The publishing info:
William Morrow/Harper Collins
$28.99
336 pages
Released March 31

The links:
At the publisher’s website
At Amazon.com
At BarnesAndNoble.com
At Powells.com
At IndieBound.org
At the author’s WSJ home base.

The review in 90 feet or less

Craig Wallenbrock … where have we heard that name?

Flash back to a Tom Verducci piece for Sports Illustrated – March 21, 2018, headlined “Countdown to Liftoff: How Joey Gallo and Josh Donaldson Embody Baseball’s New Era

Verducci wrote: “A confluence of three forces has changed offenses radically: technology, analytics and failed ballplayers turned private hitting tutors —t he veritable garage-and-basement indy start-ups of this disruption. Among them: a 71-year-old college dropout cum surfer, a former high school coach, a failed independent league player, a self-taught Internet baseball junkie and a .204 hitter who was released from Class A ball after just two seasons and four home runs. Not a major league at bat among them.”

That would be Wallenbrock, whom Verducci would later refer to in the story as the “Oracle of Santa Clarita.”

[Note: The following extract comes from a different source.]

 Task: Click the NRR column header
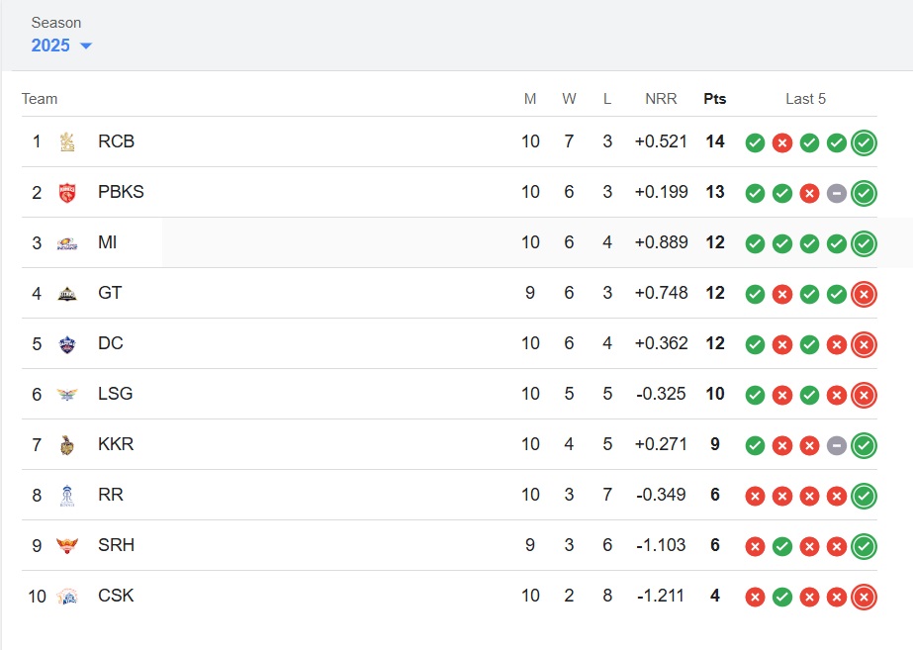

You can hang more than 10 Southern California angles on him. Once the hitting coach for Art Masmanian at Mt. San Antonio College. A guy who Dodgers special assistant and former MLB standout Raul Ibanez persuaded the team to hire as a consultant in 2016, and immediately sent Chris Taylor to work with. Taylor then connects with Robert Van Scoyoc, who would become the team’s hitting coach in the dugout. (The same Van Scoyoc who went 1-for-10 as a senior at Hart High in Newhall in 2005.)

That’s how the pages of this go up and down like the Dodger Stadium escalator between the field level and press box.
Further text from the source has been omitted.